=== Section Start ===

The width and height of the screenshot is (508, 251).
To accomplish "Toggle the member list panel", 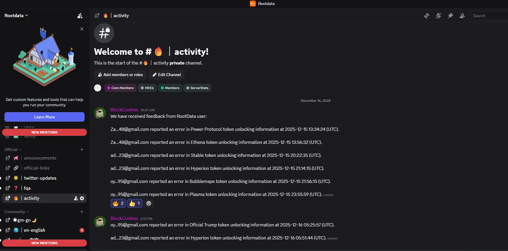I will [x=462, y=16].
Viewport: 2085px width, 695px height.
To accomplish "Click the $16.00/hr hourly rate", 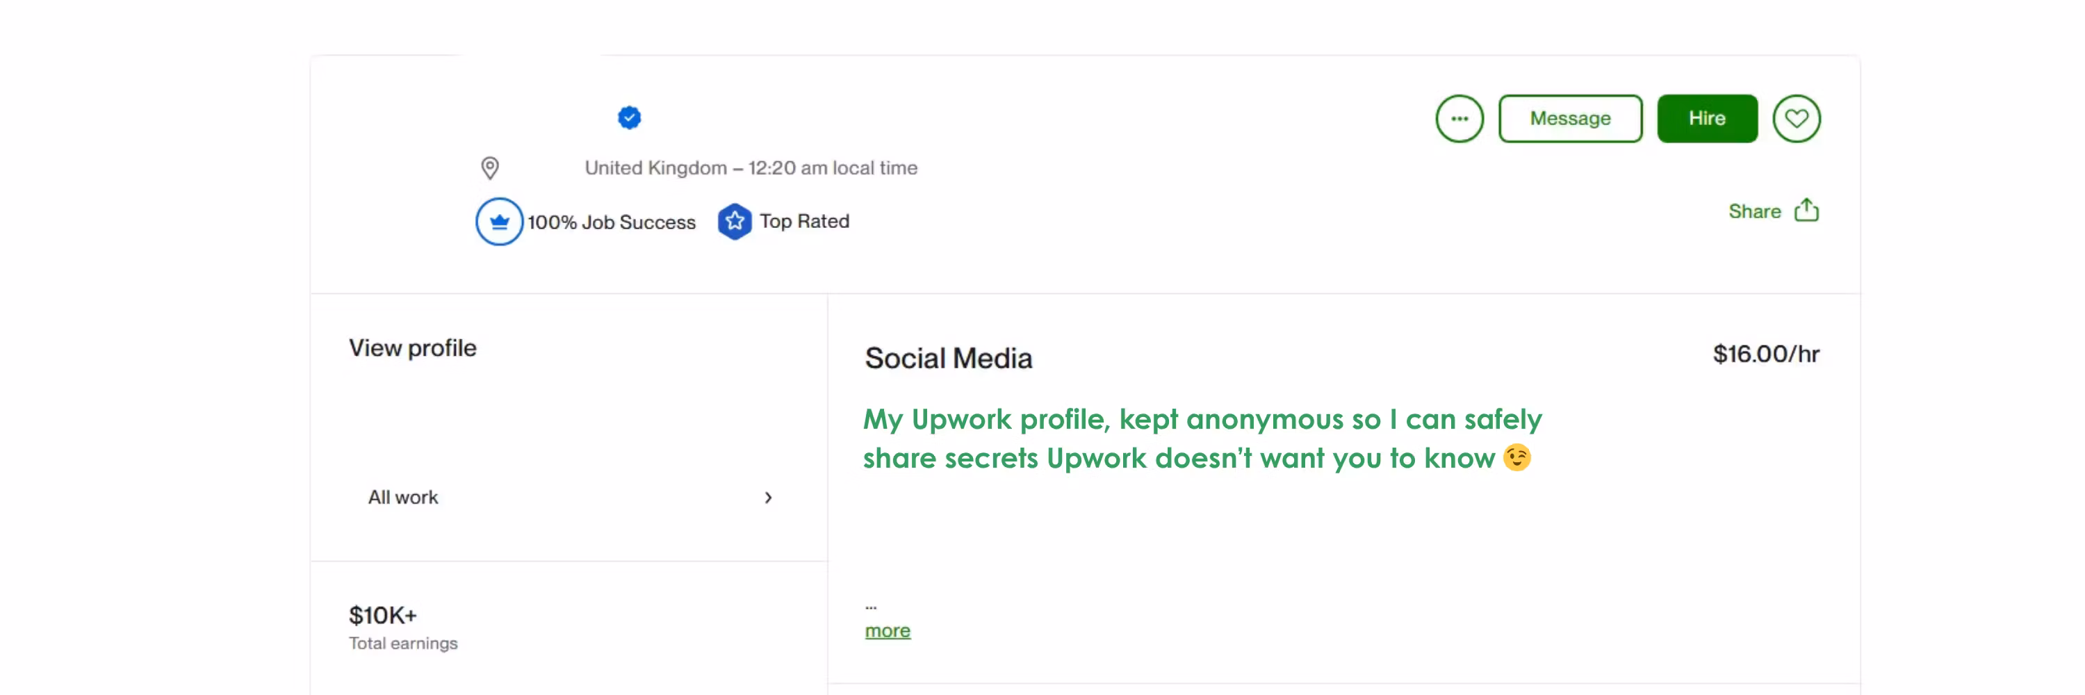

=== Section End ===
=== Section Start ===

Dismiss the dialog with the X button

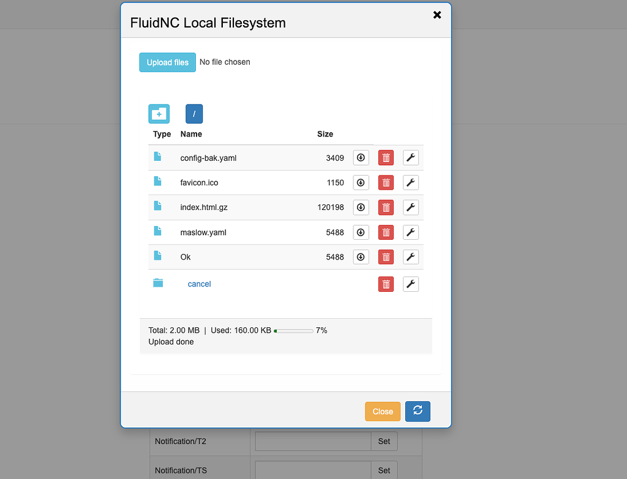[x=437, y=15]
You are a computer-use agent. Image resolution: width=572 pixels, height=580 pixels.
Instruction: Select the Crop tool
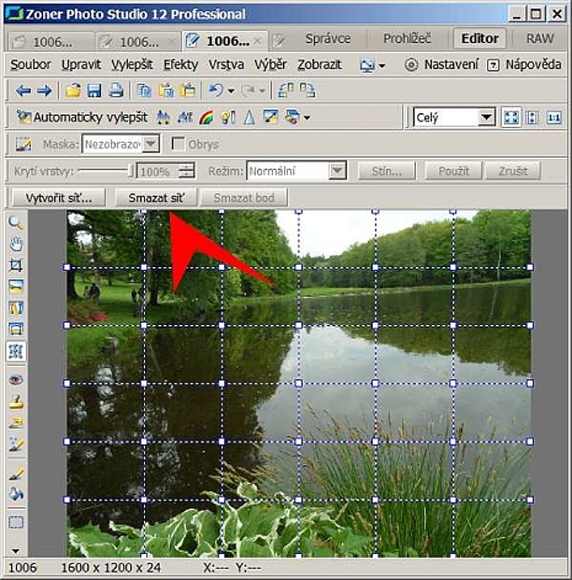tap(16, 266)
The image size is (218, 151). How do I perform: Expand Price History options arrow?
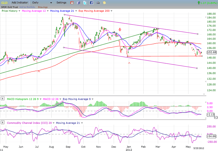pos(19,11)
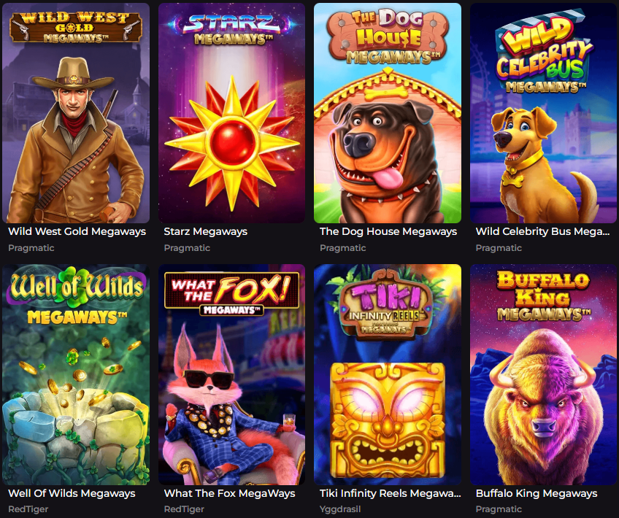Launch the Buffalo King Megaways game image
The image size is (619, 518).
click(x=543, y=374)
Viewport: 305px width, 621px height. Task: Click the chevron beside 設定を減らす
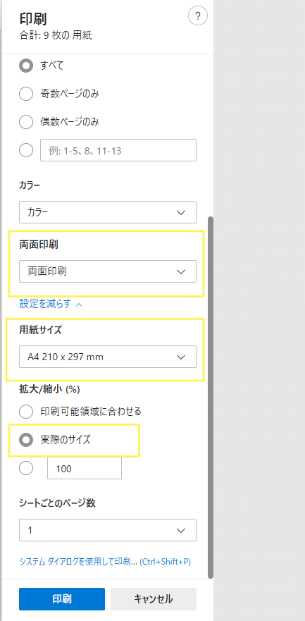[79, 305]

=== Section End ===

## WHAT THE TASK ASKS
Copy exactly, without pictures, the lines above from the one with "Viewport: 2085px width, 695px height." down to the one with "the $16.00/hr hourly", inclusive.

## TASK SOLUTION
Viewport: 2085px width, 695px height.
To accomplish "Click the $16.00/hr hourly rate", 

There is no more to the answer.